La xylogenèse : de la cellule à la molécule
Le bois, ou xylème secondaire, est composé de plusieurs types de cellules assurant différents rôles :
– les vaisseaux, empilement de cellules mortes conductrices de la sève brute provenant du système racinaire et permettant l’alimentation en eau et minéraux de l’arbre (Figure I-5).
– Les cellules des fibres, qui servent notamment au soutien mécanique et donc au port général de l’arbre (Figure I-5).
– les cellules de parenchyme, qui servent entre autres à l’accumulation de réserves (Figure I-5).
– Les cellules des rayons ligneux, qui sont des cellules de parenchyme servant au soutien mécanique et au transport radial de composés chimiques (Figure I-5).
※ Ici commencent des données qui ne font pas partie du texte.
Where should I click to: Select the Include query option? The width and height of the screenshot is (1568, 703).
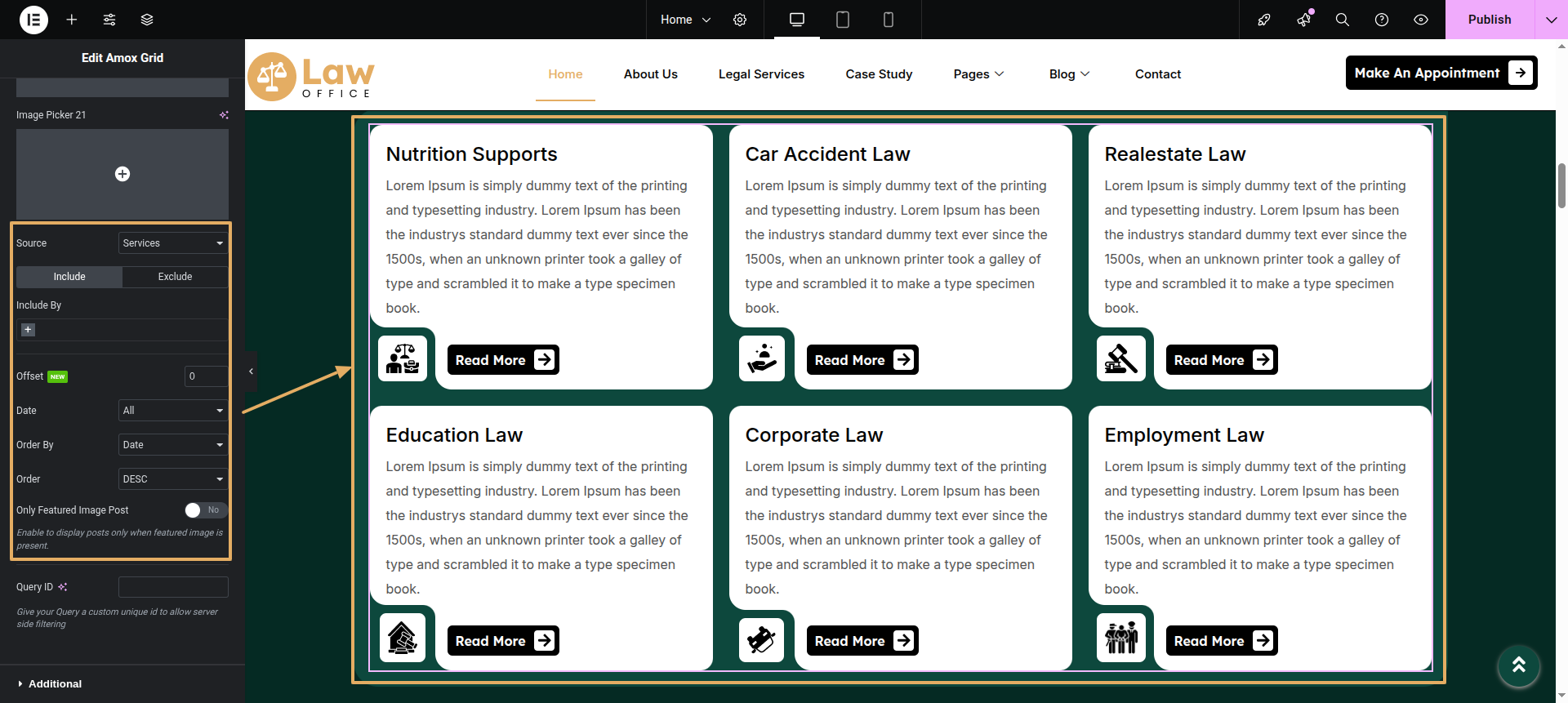coord(69,277)
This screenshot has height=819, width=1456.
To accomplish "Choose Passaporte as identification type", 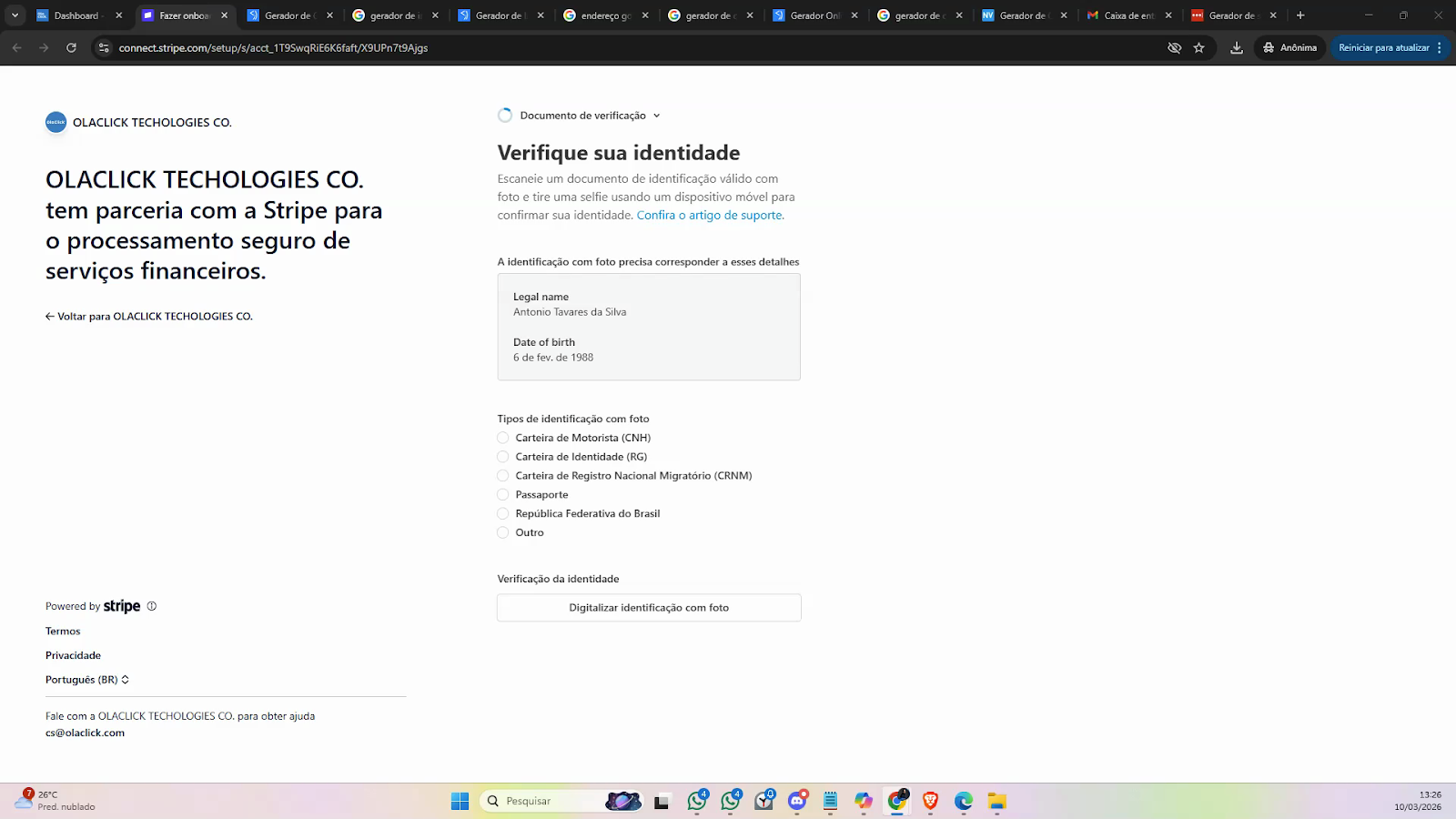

Les cellules végétales présentent un plan général d’organisation qui peut être décrit comme suit, en allant de l’extérieur vers l’intérieur de la cellule (Figure I-6a). En premier se trouve la lamelle moyenne servant à la jonction des cellules entre elles et qui est fortement lignifiée. Ensuite la paroi primaire, qui est souple et peu différenciée d’une cellule à l’autre. Elle est constituée de cellulose, hémicellulose et pectine en proportions équivalentes. Enfin, la paroi secondaire, qui est composée de cellulose, hémicellulose et lignine, organisées en 3 souscouche S1, S2 et S3. Dans la paroi secondaire, la conformation particulière en réseaux croisés des différentes fibres assure une grande résistance mécanique et son épaisseur est importante puisqu’elle représente 60% de l’épaisseur globale des parois cellulaires (Figure I-6a.b).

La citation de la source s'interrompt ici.